Re: bib-1 truncation attribute 105: word masking

Ray Denenberg wrote:

>wald@library.ho.lucent.com wrote:
>
>  
>
>>  Realized better what is bothering me about this proposal.
>>The proposal says:
>>      1.  A single asterisk (*) is used to mask zero or more characters.
>>      4.  A single vertical bar (|) is used to mask zero or more words.
>>
>>Question is how is     a*b   different from   a|b
>>    
>>
>
>Suppose you search on "search" and you want to retrieve "amalgamated search"
>but not "amalgamated research". Then "*search"  won't help but "|search"
>will.
>
>--Ray
>
As far as I know, there is not a standard set of regular expressions in 
which some symbol can be used as the "|" in the proposal. If it exists, 
please pardon me for this message, and let me know about this set. 
Otherwise read the rest of the message.

In many UNIX commands, as well as in many high level programming 
languages, you can use "\<" to match left word boundaries (and "\>" to 
match right word boundaries). The example above should work with 
"\<search": this RE would match "amalgamated search" but not 
"amalgamated research".

The same result should be given with "\Wsearch" ("\W" matches any 
character which can't be part of a word).
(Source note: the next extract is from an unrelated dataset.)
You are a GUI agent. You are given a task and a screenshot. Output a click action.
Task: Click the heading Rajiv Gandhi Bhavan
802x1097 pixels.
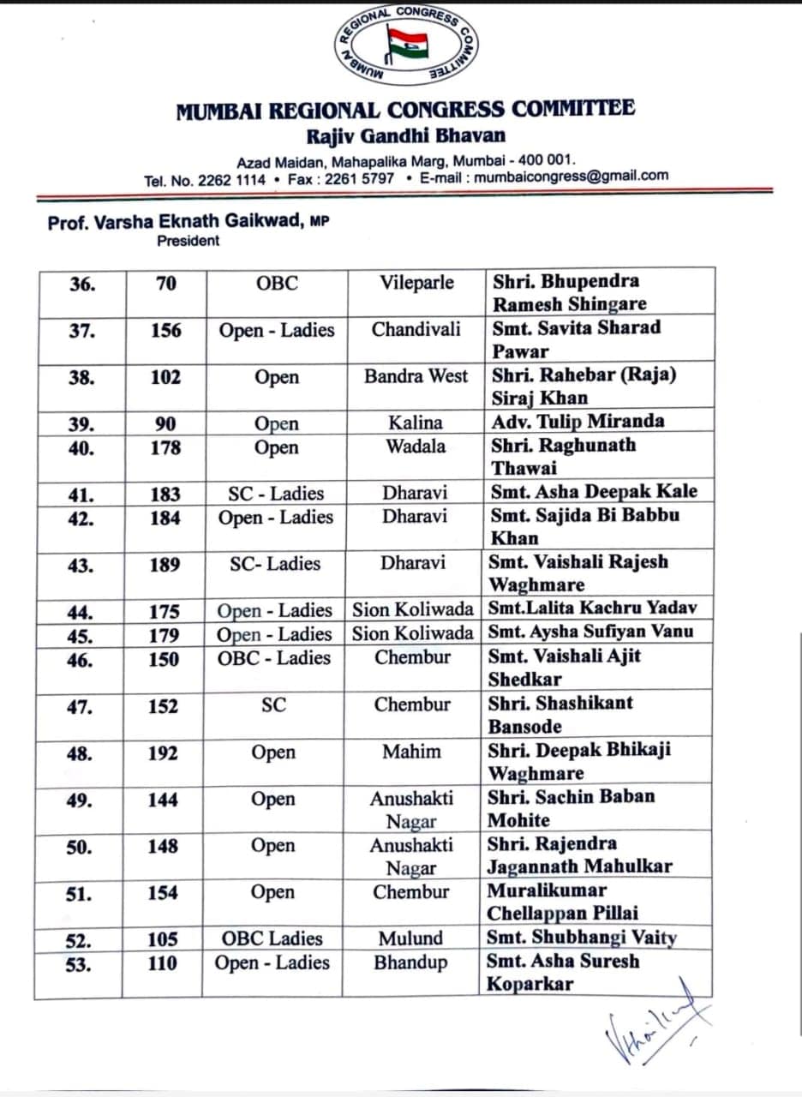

There could well be situations in which "matching zero or more words" is 
not equivalent to "matching word boundaries", buf if they are very few 
or even don't exist, it would be nice to change the proposal speaking of 
word boundaries instead of whole words, because of the availability of 
standard solutions to handle word boundaries (I'm almost sure that Perl 
and Java support such kind of RE, for example).

Another note: how many DBMS' support word matching or word boundaries 
matching? As far as I know, standard SQL does not, for example. The 
proposal should take into account the actual possibility of implementing 
the 105 attribute with small effort.

Best regards.

-- 
Andrea Giuliano, Ph. D.
Virtual System Administrator
ICCU - Istituto Centrale per il Catalogo Unico
Viale Castro Pretorio 105, Rome - ITALY
Tel. +39064989509, Fax +39064059302

Received on Monday, 9 September 2002 05:13:00 UTC